Goatse Security hacker pleads guilty to coding AT&T iPad user breach

A California man has pleaded guilty to writing code that used a security flaw in AT&T's iPad interface to exposed thousands of high-profile user's personal information.

Daniel Spitler, 26, of San Francisco pleaded guilty to one count of conspiracy to gain unauthorised access to computers connected to the internet and one count of identity theft. He admitted helping to write the code that enabled the theft of data from AT&T, and then helping publish it online.

Spitler and his accused accomplice Andrew 'Escher' Auernheimer, AKA weev, are charged with writing a script which exploited a weakness in AT&T's handling of iPad user identification. Each 3G iPad received a unique Integrated Circuit Card Identifier (ICC-ID) number that could be matched to an email address and the code Spitler admits writing harvested this data.

The team, named after an unsavoury internet meme, than passed the data to internet gossip site Gawker.com, and revealed the email addresses of White House chief of staff Rahm Emanuel, the head of the US B1 strategic bomber group and numerous executives at Apple, Google, Microsoft and Amazon. They were arrested shortly afterwards.

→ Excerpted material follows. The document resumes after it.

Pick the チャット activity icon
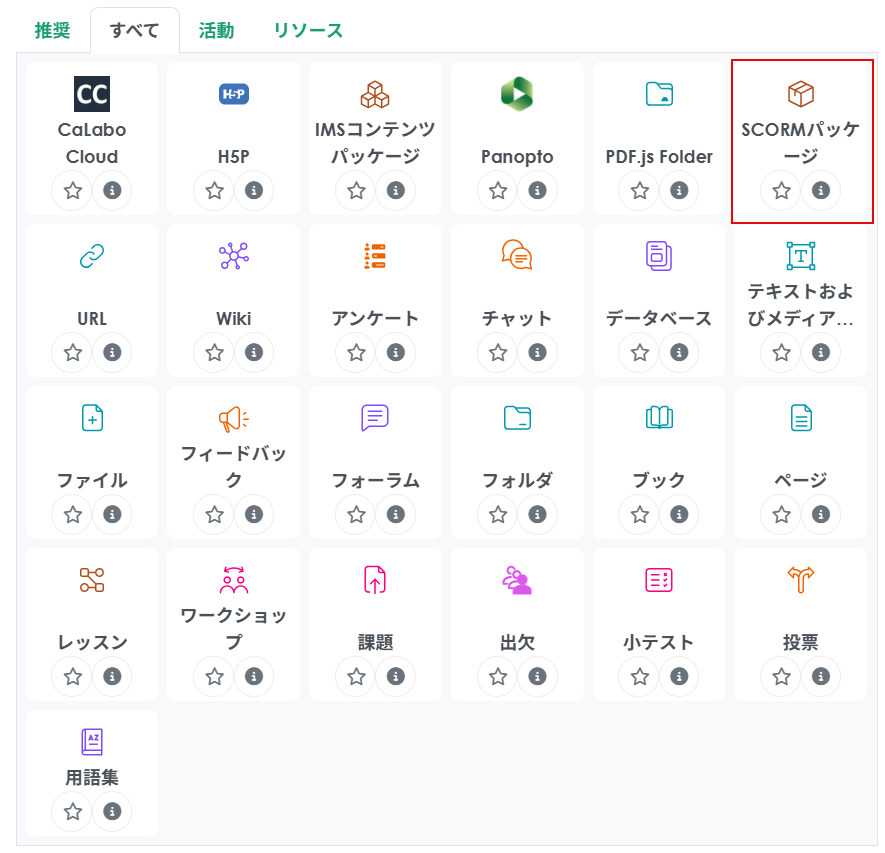 [x=517, y=256]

"The magnitude of this crime affected everyone from high ranking members of the White House staff to the average American citizen," said Michael Ward, special agent of the FBI's Newark division.

"It's important to note that it wasn't just the hacking itself that was criminal, but what could potentially occur utilising the pilfered information. Because of the popularity and widespread use of the new and emerging technology of the iPad and devices like it, it was absolutely critical that emerging threats to it were addressed promptly and aggressively."

Spitler's alleged accomplice Auernheimer is still defending his innocence, and broke a gagging order to insist that the team were being persecuted by Apple, although the flaw used came from AT&T's software.

Spitler faces a maximum of five years in prison and a $250,000 (£156,000) fine and is due to be sentenced on 28 September.

"Computer hackers are exacting an increasing toll on our society, damaging individuals and organisations to gain notoriety for themselves," said US attorney Paul Fishman.

"Hacks have serious implications – from the personal devastation of a stolen identity to danger to our national security. In the wake of other recent hacking attacks by loose-knit organisations like Anonymous and LulzSec, Daniel Spitler's guilty plea is a timely reminder of the consequences of treating criminal activity as a competitive sport."